Your comments about pdf documents being accessible are true on the proviso that 
they're coded properly. But rarely are they coded properly. So Adobe claim 
they're accessible as you note with the link, but in reality, it's a very 
different story.

David

----- Original Message ----
From: Kim Davies <[EMAIL PROTECTED]>
To: David Goldstein <[EMAIL PROTECTED]>
Cc: .au DNS Discussion List <[email protected]>
Sent: Tuesday, 14 November, 2006 10:59:44 AM
Subject: Re: [DNS] accessibility and the internet


Quoting David Goldstein on Monday November 13, 2006:
| 
| Your monosyllabic comments indicate really have no idea.

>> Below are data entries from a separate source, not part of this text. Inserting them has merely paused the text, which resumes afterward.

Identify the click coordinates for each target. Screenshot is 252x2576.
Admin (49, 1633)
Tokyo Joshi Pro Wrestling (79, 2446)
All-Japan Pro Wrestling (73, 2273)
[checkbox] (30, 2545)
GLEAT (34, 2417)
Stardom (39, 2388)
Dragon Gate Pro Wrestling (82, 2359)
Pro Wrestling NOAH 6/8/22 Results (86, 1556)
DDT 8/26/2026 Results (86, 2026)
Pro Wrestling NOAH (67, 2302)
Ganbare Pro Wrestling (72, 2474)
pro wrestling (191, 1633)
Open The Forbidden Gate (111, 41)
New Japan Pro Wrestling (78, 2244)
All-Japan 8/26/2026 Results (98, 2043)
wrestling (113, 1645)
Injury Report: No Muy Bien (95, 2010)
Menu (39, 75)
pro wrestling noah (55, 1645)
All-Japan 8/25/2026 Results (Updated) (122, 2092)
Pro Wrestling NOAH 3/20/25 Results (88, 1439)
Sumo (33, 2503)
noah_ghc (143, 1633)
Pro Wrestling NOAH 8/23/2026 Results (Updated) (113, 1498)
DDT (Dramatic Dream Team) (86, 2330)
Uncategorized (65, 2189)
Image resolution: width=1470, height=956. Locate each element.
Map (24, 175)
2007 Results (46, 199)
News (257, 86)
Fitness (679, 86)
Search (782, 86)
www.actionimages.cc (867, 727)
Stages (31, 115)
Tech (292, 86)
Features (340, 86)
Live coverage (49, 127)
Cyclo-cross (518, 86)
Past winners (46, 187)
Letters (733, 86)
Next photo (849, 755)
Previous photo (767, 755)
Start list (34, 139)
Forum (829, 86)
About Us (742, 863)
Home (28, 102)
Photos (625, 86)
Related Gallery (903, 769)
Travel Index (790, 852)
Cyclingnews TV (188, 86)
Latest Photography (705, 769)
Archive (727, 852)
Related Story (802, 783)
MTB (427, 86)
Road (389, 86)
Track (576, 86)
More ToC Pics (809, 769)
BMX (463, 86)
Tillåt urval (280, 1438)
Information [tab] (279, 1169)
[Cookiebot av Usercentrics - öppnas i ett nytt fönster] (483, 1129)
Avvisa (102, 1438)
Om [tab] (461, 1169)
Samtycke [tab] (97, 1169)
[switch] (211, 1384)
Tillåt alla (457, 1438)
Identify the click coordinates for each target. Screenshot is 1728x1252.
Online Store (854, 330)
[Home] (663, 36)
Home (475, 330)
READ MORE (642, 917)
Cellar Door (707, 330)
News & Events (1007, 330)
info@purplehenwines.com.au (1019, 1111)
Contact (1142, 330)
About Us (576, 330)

Go to the Freedom 
Scientific site and trial the free version of Jaws. It's essential you turn 
your monitor off. Sure your friend/colleague may love accessing the internet, 
but ask him how he accesses pdf documents. Ask how he accesses chat rooms. Ask 
what he does when websites are difficult to navigate, if it's at all possible 
to navigate them. And then, it seems this person is quite experienced at 
accessing the internet. So think about how the inexperienced internet user who 
is blind goes about it. The inexperienced sighted user finds it difficult it 
enough.

PDFs, like web pages, are not hostile to accessibility. The two share
the same characteristic in that it is not the file format that is to
blame, it is how authors use it. PDFs are screen-reader friendly if
constructed the right way, just like web pages.